- [Supplied records]
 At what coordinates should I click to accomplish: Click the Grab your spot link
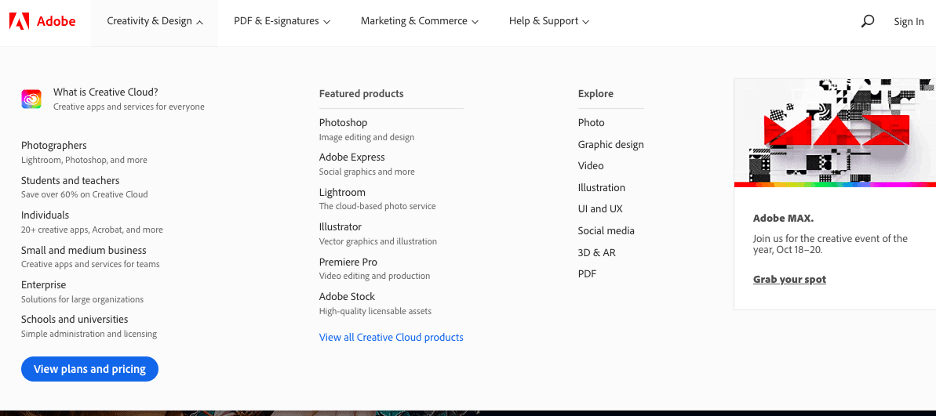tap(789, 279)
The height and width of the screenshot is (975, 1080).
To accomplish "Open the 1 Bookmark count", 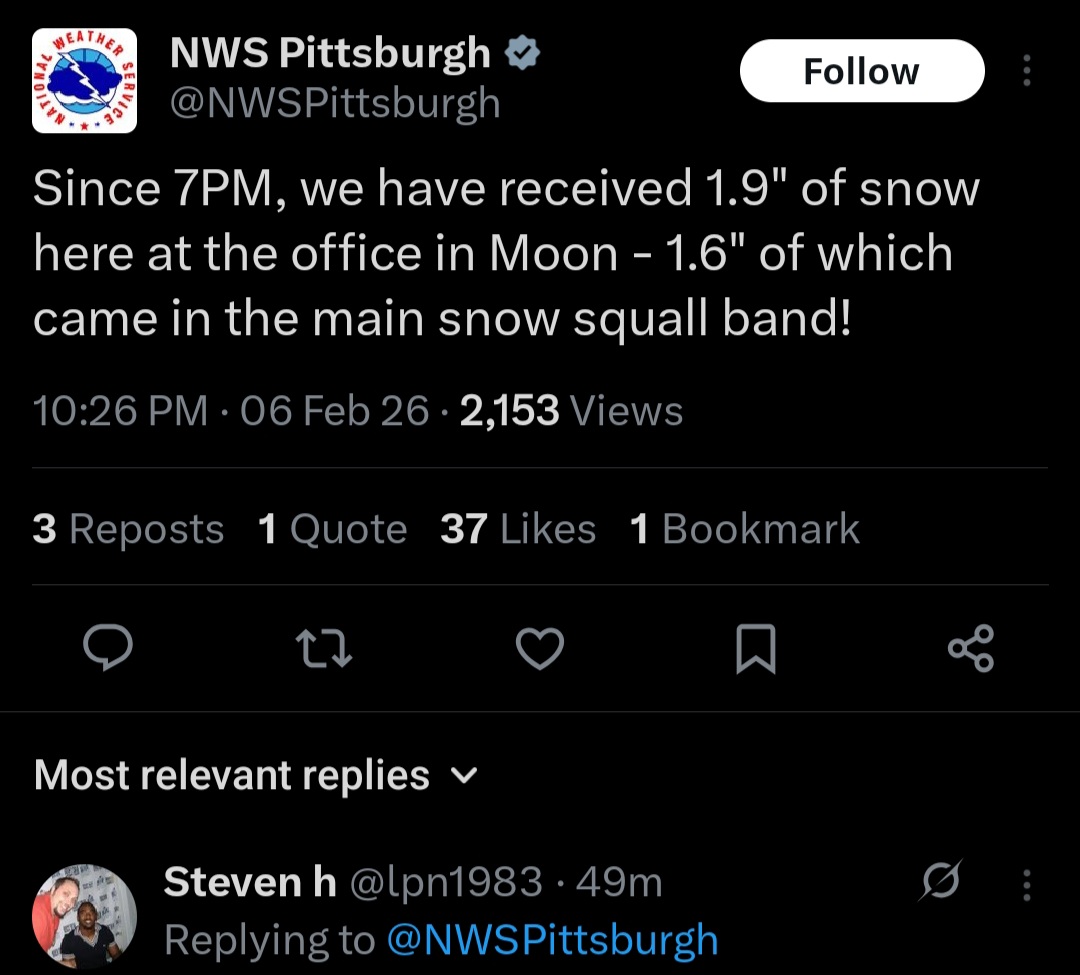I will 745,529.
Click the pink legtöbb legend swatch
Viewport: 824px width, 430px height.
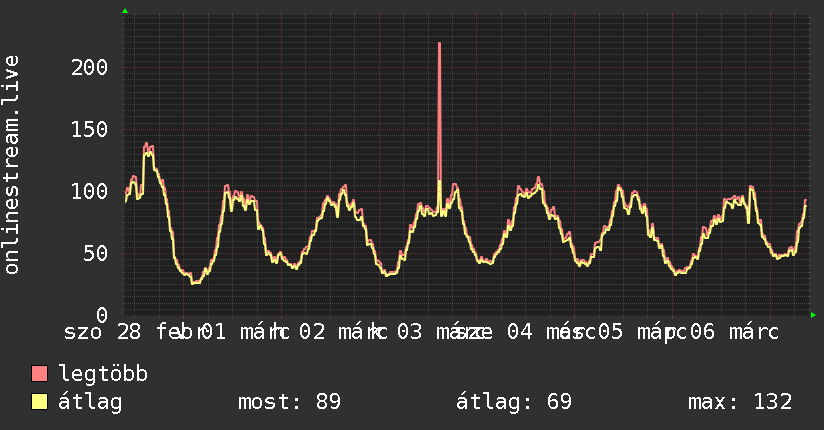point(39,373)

==

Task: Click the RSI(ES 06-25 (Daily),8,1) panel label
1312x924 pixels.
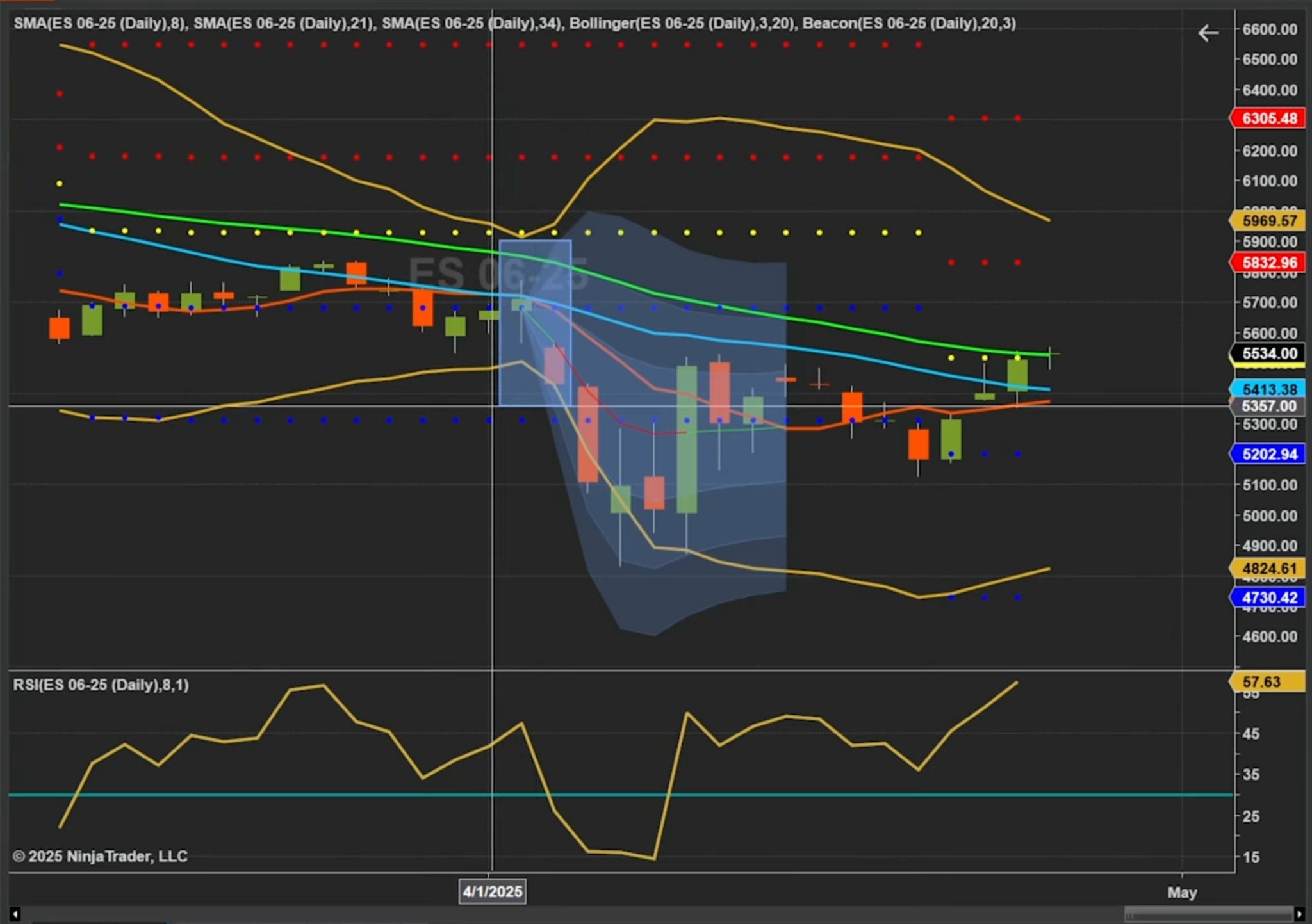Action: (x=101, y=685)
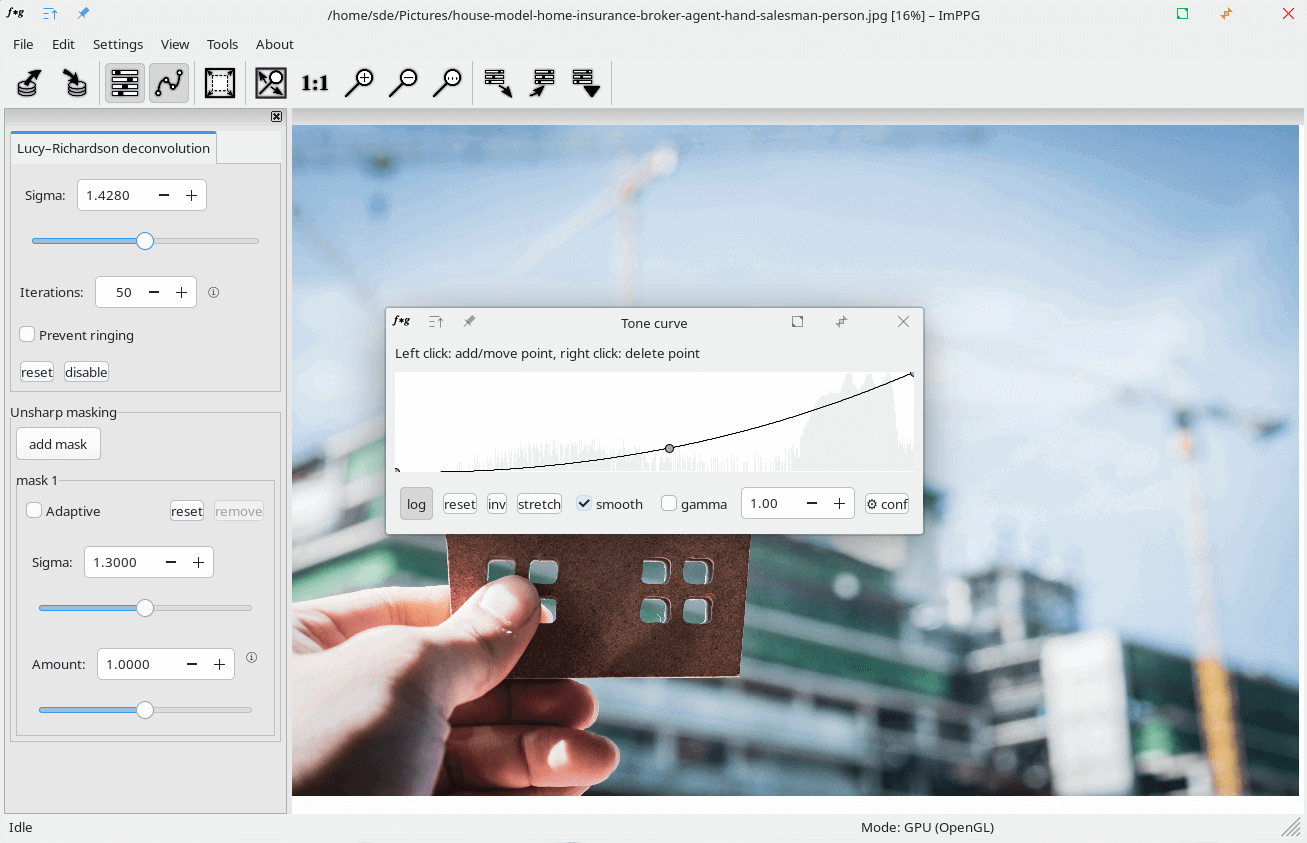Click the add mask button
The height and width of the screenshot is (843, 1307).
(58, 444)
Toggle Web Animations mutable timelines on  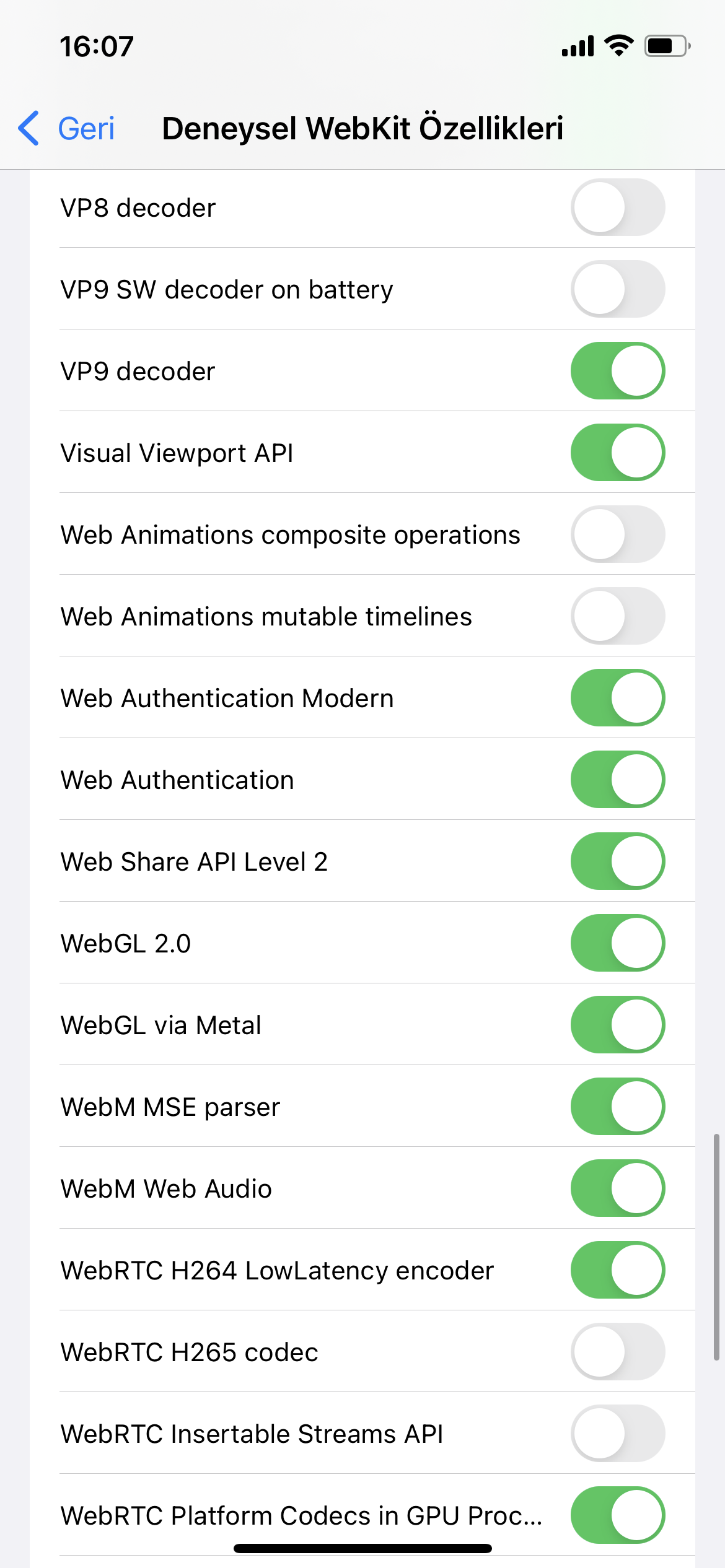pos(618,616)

==

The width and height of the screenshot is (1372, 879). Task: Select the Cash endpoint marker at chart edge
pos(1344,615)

- [What is being asked]
Shift each coordinate in the answers by -101 and write out again the items from the line with "Click the pink legtöbb legend swatch" up to and including the line with "point(39,373)", requests included. Leave the pictures out of your answer.

- [Solved exercise]
Click the pink legtöbb legend swatch
Viewport: 824px width, 430px height.
point(-62,272)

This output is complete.